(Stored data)
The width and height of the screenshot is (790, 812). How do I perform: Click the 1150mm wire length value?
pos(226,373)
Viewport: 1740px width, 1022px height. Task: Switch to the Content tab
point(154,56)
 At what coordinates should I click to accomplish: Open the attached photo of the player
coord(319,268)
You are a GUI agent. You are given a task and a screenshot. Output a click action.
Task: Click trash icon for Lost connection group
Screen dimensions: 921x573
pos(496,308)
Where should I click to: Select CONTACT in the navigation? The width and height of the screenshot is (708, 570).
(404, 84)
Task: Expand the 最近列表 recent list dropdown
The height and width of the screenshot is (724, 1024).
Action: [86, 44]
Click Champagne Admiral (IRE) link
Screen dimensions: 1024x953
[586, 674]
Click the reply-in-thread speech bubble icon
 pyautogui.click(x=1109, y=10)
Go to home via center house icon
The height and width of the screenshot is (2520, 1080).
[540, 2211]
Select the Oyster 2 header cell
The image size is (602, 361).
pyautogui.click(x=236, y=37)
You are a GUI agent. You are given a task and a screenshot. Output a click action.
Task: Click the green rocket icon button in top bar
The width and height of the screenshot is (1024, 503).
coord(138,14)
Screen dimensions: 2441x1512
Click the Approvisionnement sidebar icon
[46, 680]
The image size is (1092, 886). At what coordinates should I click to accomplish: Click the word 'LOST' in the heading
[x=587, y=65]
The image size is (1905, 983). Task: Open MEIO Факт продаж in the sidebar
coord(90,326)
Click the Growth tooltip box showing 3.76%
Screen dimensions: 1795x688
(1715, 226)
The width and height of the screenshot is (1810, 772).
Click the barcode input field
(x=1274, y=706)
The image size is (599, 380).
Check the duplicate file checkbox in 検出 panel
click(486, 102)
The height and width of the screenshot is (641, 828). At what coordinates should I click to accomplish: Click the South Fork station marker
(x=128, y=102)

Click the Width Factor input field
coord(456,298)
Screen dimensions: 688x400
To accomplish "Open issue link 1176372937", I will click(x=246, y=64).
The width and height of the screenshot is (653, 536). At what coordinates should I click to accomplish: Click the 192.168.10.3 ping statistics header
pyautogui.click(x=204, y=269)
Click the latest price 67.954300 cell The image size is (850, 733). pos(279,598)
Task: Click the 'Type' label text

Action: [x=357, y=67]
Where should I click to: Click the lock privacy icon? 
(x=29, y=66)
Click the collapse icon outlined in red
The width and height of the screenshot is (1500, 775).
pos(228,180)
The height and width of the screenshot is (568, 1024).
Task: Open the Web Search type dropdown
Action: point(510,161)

EXERCISE DETAILS:
Within the records above, each line containing "cell" is to be returned.

EXERCISE SOLUTION:
Select the Oyster 2 header cell
Click the latest price 67.954300 cell The image size is (850, 733). pos(279,598)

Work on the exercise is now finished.